— Thank you for your taking your time for the interview today. To begin with, could you tell us how you started using Copic?
I had never used Copic before I joined Nissan Design, but during the course of learning car design, Copic has naturally become a staple of my designing tools.
— What is the advantage of Copic?
I think what makes Copic unique are, the lines and blended colors created by chance, as well as the unique tone and the way ink blurs which only alcohol markers can bring. When we draw by hand, we can let ourselves go with the flow of thoughts and improvise or experiment on the spur of the moment. We can do whatever we want, like leaving blank space. Digital drawing is more artificial. It’s more fixed, intentional and less contingent. Analog drawing allows unexpected, fortunate discovery and I really like that. It can give an accent as “happy accident” on a project.
— You often use Copic Classic’s Broad nib.
I like the Broad nib because I like to draw a little rough, kind of fuzzy line. With the Fine nib, I feel like I have to be more precise to create detailed designs. I don’t like it. With the Broad nib, I can be free and bold. Of course, I make fine adjustments with colored pencils afterwards, though.
His award-winning masterpiece “Fairlady Z32”
— You been engaged in so many projects until now. How do you find new ideas and sources of inspiration?
It depends on the circumstances, but I think design trends are important. Not only cars, but also home appliances, architecture, fashion, etc. Next, I always keep in mind to get back to the wisdom of our ancestors such as simplicity, originality, and innovation. Sometimes I get ideas from comics and movies, too.
— Are there any important points in car design sketching and rendering?
For me, each and every drawing line is very important for car design. I always try to draw energetic, strong lines. Sometimes it’s good to sketch while standing! That way you can go bold, looking at the whole picture and check the proportion or balance well. I always start making an outline of a shape instead of its detail. I believe it is novelty, originality, and creativity of the form/silhouette that creates a new style.
What Mr. Yamashita teaches his students first is how to interpret shapes of things and express textures so that the students can learn how to draw/render car designs which provide “a sense of speed” through practice.
— Could you please tell us how to express the luster of the glass, and give a three-dimensional feeling and profundity of car body?
The glossy feeling of the glass must be expressed in high contrast because transparency is also important. Dull colors shouldn’t be used here – It should be expressed in crisp and clear color.
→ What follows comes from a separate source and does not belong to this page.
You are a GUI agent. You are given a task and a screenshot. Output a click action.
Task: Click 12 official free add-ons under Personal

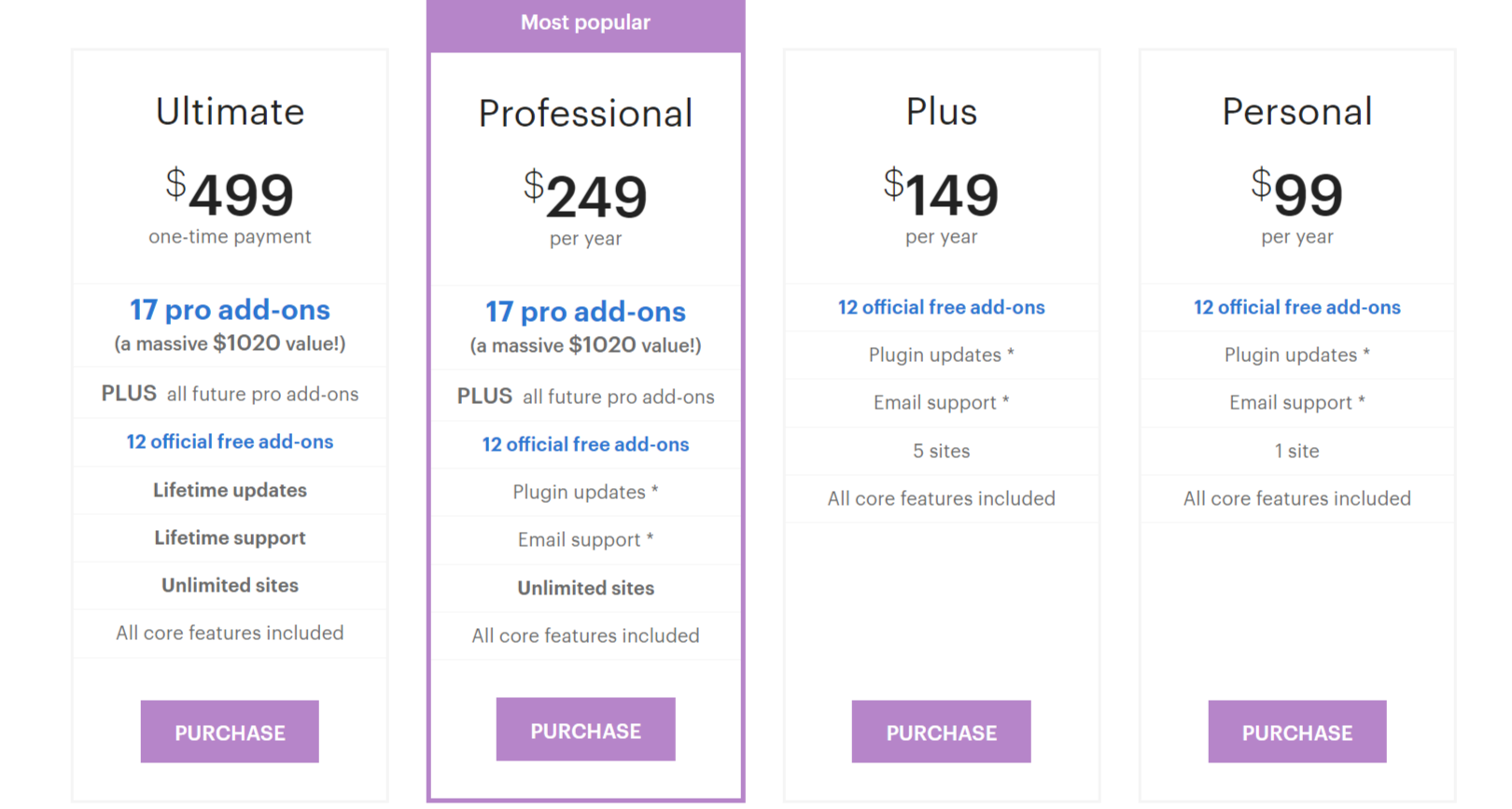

I would say tone of color is important for expressing massive feeling. I think a darker color is appropriate for this. Of course, it’s not just about the color. You need to calculate the distance from the ground level while properly maintaining the entire balance. In other words, it is essential to consider whether the color tones in well with the surrounding environment.
— Please tell us about the contents of your class and what is your highest priority in teaching your students?
I’m telling my students what it means to design is to be conscious of both the act of “styling” and “thinking”. The ability to finish what you are ordered within the deadline is important, but only that alone is not enough for designers, in an essential sense – Designers must have the ability to grasp “Design” in much broader sense. For example, I always ask my students to think about what kind of potential social impact the product they are designing could have, and to estimate how it could contribute to our society. Design can be a major force and have a powerful effect on human behavior. Therefore, designers must have a strong sense of responsibility and professional ethics. I focus on improving their skills at the same time because having proper skills is a mandatory requirement for effectively presenting or expressing the ideas.
As CEO of the company, I want to our employees to have the mindset to be able to look at the products from a broad perspective and have the ability to influence the whole development process. It would be amazing if they become first-class designers who can contribute to the society through design.
Giving lectures to the young generation at various institutes such as Car Design Academy, Tokyo Metropolitan University, and Joshibi University of Art and Design.
— Could we have your message or advice for students and young people who want to become a car designer?
As I mentioned earlier, the roles of designer are expanding. I really want young people to understand that just being good at drawing is not enough to become a skilled designer. I strongly recommend them to acquire a wide range of knowledge and experience.
In addition, the automobile industry is in the midst of “a once-in-a-century reform”. I hope young people will be aware that they are living in the blessed environment, and that they will make a great contribution to our society in the future. Please don’t forget to improve not only your design skills as well as your English and communication skills. Good luck! I’m jealous of you guys!